:: Selected text ::
Wubi News

Rugby player, 24, won't return over mental health

2024-11-13 08:00:13

A former rugby player has said he will not return to the professional game to protect his mental health.

Harri Morgan, 24, who played for the Ospreys, announced he was taking a step back from the game in 2023 after trying to take his own life.

He lost both his grandparents in a short space of time and the pressures of a professional sporting environment made matters worse.

The Welsh Rugby Union said transitions and exits from the game could be turbulent, and they were focused on working on how players were supported through them.

Morgan, a former Wales under-20s player, who also turned out for his hometown club Bridgend, saw his short-lived professional career hampered by injuries.

Rugby used to be an outlet, but he said injuries and pressures of the sport intensified the grief he was experiencing.

Hear three players discuss their personal experiences with mental health.

Morgan said he received great support from his club, Swansea-based Ospreys, after opening up.

:: Record set ::
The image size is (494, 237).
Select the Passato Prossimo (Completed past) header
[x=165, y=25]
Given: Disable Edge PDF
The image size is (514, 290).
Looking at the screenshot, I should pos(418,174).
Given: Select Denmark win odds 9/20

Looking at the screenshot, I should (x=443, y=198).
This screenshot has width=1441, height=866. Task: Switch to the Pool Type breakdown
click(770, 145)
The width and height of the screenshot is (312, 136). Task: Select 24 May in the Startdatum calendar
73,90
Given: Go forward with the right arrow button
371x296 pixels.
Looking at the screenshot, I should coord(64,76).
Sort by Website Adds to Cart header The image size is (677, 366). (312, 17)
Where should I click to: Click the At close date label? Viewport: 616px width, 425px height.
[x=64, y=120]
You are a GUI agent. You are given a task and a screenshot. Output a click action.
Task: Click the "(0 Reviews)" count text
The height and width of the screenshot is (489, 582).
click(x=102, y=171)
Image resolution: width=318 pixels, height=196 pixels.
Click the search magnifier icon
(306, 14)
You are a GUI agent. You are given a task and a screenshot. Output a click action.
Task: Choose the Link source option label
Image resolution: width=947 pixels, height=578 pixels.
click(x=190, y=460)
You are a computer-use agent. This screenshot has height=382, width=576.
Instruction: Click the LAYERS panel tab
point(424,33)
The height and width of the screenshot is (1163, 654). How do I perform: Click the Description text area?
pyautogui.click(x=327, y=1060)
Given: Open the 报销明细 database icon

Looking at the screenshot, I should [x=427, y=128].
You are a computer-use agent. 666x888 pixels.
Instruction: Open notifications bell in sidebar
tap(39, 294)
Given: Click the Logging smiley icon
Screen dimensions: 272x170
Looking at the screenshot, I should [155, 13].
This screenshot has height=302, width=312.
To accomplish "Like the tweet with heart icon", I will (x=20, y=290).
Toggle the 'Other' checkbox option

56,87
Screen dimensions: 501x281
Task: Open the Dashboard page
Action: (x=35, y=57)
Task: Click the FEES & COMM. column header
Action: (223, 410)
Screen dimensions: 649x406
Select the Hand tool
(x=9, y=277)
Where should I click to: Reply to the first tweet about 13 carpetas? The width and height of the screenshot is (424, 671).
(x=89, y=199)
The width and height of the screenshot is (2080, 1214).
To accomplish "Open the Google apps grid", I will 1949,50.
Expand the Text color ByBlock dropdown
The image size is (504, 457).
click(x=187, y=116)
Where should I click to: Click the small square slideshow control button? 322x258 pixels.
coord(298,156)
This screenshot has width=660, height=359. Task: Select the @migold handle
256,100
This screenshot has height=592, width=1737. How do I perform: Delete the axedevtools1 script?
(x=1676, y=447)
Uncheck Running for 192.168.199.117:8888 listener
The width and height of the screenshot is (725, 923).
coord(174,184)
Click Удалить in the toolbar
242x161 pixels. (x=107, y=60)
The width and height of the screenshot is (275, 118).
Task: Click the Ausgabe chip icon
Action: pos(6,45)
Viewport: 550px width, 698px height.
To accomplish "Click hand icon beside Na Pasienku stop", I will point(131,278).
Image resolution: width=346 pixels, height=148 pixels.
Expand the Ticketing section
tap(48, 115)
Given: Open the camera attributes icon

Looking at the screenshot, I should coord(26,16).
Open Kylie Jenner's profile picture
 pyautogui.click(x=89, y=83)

:: Things to do ::
1 - In the rugby article, which club did Harri Morgan say gave him great support after he opened up?
2 - Echo the rugby article from "He lost both" to "he was experiencing.".

:: Answers to the tasks ::
1 - The Swansea-based Ospreys.

2 -
He lost both his grandparents in a short space of time and the pressures of a professional sporting environment made matters worse.

The Welsh Rugby Union said transitions and exits from the game could be turbulent, and they were focused on working on how players were supported through them.

Morgan, a former Wales under-20s player, who also turned out for his hometown club Bridgend, saw his short-lived professional career hampered by injuries.

Rugby used to be an outlet, but he said injuries and pressures of the sport intensified the grief he was experiencing.